REQUIRED ACTION
Set down again exactly the lines of the listing below that fall between the line holding "[Hledat] (240, 30)" and the line holding "info@vlasy-kosmetika.cz (66, 2345)", inclusive.

INPUT below:

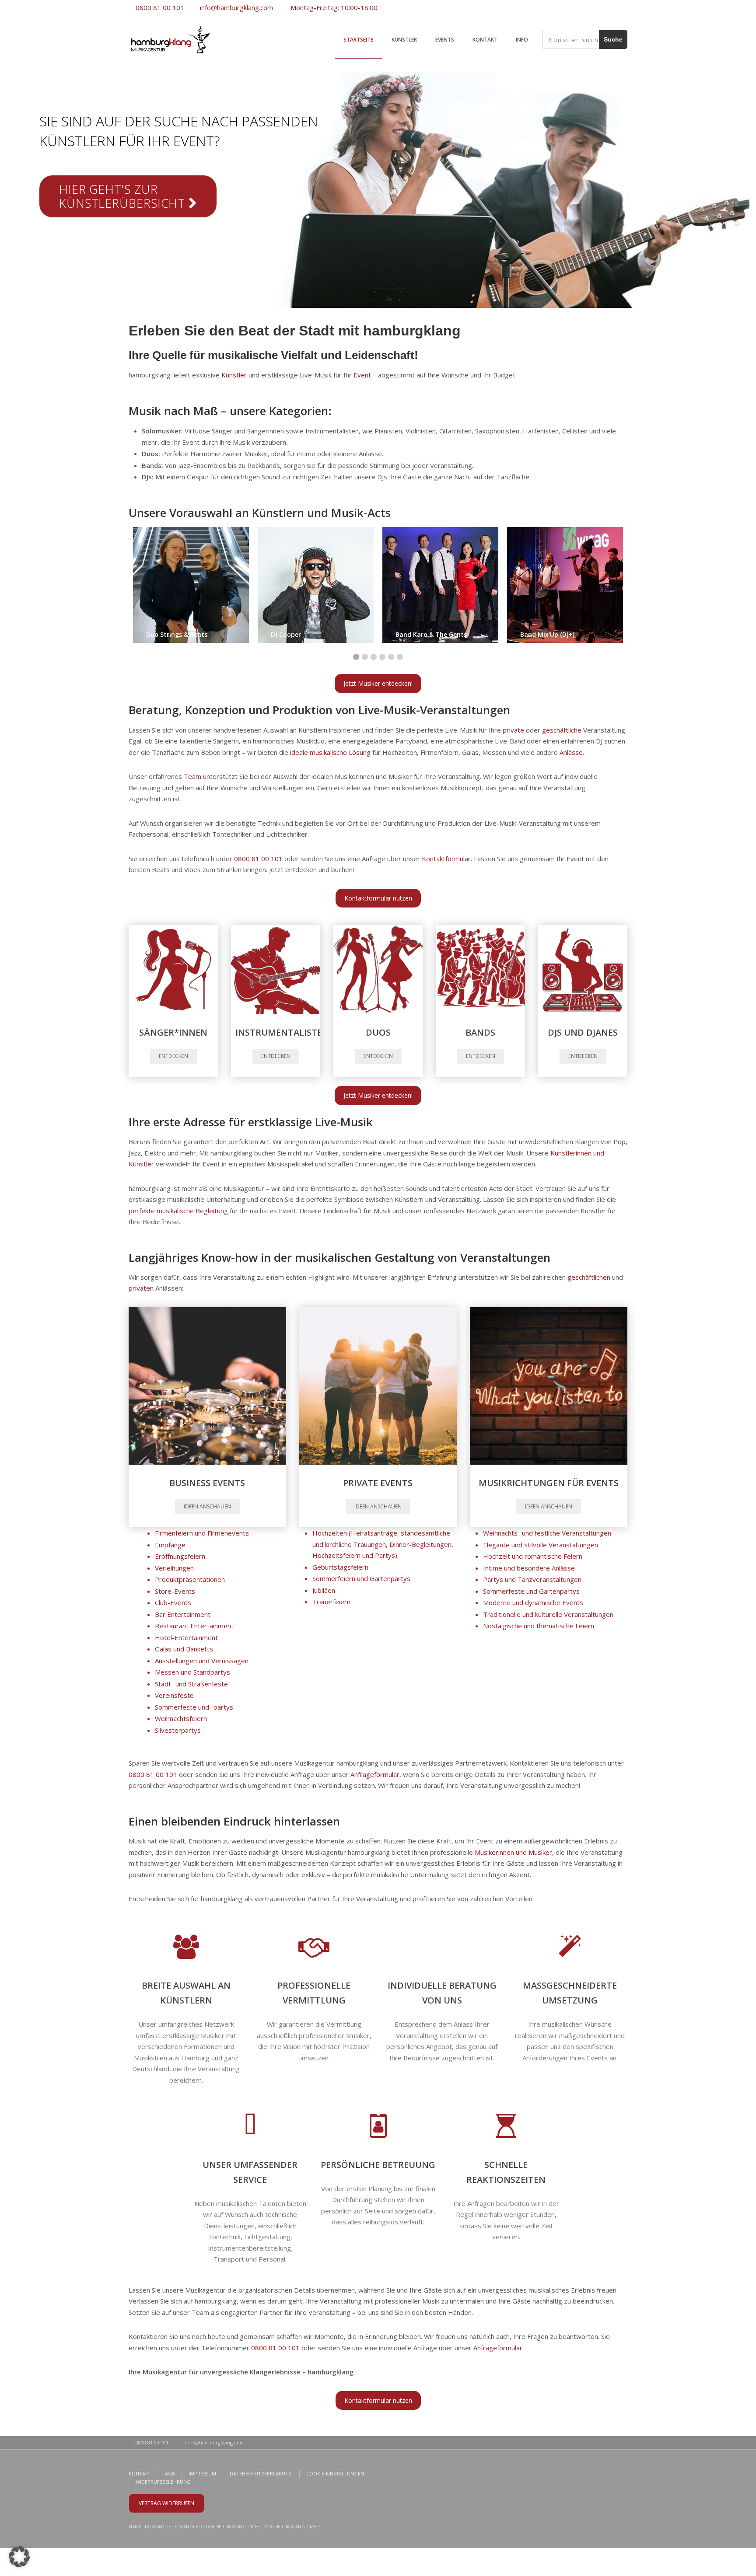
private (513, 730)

End of INPUT.
INPUT below:

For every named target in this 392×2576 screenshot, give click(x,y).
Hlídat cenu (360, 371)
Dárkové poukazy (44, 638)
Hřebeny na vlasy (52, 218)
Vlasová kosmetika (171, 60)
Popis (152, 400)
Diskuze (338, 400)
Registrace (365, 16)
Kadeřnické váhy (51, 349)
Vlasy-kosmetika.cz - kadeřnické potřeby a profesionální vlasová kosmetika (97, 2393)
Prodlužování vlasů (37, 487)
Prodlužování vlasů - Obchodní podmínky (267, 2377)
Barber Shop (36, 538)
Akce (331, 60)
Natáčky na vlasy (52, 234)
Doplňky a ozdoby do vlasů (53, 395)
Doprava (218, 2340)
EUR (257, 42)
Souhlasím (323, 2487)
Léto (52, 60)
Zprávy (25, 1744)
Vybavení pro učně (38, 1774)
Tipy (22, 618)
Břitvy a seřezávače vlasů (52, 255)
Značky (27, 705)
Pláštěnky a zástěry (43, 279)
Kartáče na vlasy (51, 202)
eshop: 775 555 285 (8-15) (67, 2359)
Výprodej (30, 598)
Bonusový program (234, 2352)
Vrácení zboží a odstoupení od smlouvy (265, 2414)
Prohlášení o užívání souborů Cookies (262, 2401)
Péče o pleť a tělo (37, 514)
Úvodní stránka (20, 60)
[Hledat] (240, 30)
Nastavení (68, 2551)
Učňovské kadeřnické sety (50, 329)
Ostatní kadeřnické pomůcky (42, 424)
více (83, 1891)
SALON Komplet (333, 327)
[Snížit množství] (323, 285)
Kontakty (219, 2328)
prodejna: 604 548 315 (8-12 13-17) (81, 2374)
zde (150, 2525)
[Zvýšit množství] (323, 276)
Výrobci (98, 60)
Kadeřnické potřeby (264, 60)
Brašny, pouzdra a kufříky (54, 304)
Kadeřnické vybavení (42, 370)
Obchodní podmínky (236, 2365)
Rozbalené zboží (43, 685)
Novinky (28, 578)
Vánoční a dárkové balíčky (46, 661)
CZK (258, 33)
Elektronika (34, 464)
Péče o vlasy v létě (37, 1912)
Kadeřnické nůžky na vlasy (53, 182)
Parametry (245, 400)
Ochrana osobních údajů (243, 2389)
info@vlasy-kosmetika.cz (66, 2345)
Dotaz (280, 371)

End of INPUT.

EXERCISE ANSWER
[Hledat] (240, 30)
Nastavení (68, 2551)
Učňovské kadeřnické sety (50, 329)
Ostatní kadeřnické pomůcky (42, 424)
více (83, 1891)
SALON Komplet (333, 327)
[Snížit množství] (323, 285)
Kontakty (219, 2328)
prodejna: 604 548 315 (8-12 13-17) (81, 2374)
zde (150, 2525)
[Zvýšit množství] (323, 276)
Výrobci (98, 60)
Kadeřnické potřeby (264, 60)
Brašny, pouzdra a kufříky (54, 304)
Kadeřnické vybavení (42, 370)
Obchodní podmínky (236, 2365)
Rozbalené zboží (43, 685)
Novinky (28, 578)
Vánoční a dárkové balíčky (46, 661)
CZK (258, 33)
Elektronika (34, 464)
Péče o vlasy v létě (37, 1912)
Kadeřnické nůžky na vlasy (53, 182)
Parametry (245, 400)
Ochrana osobních údajů (243, 2389)
info@vlasy-kosmetika.cz (66, 2345)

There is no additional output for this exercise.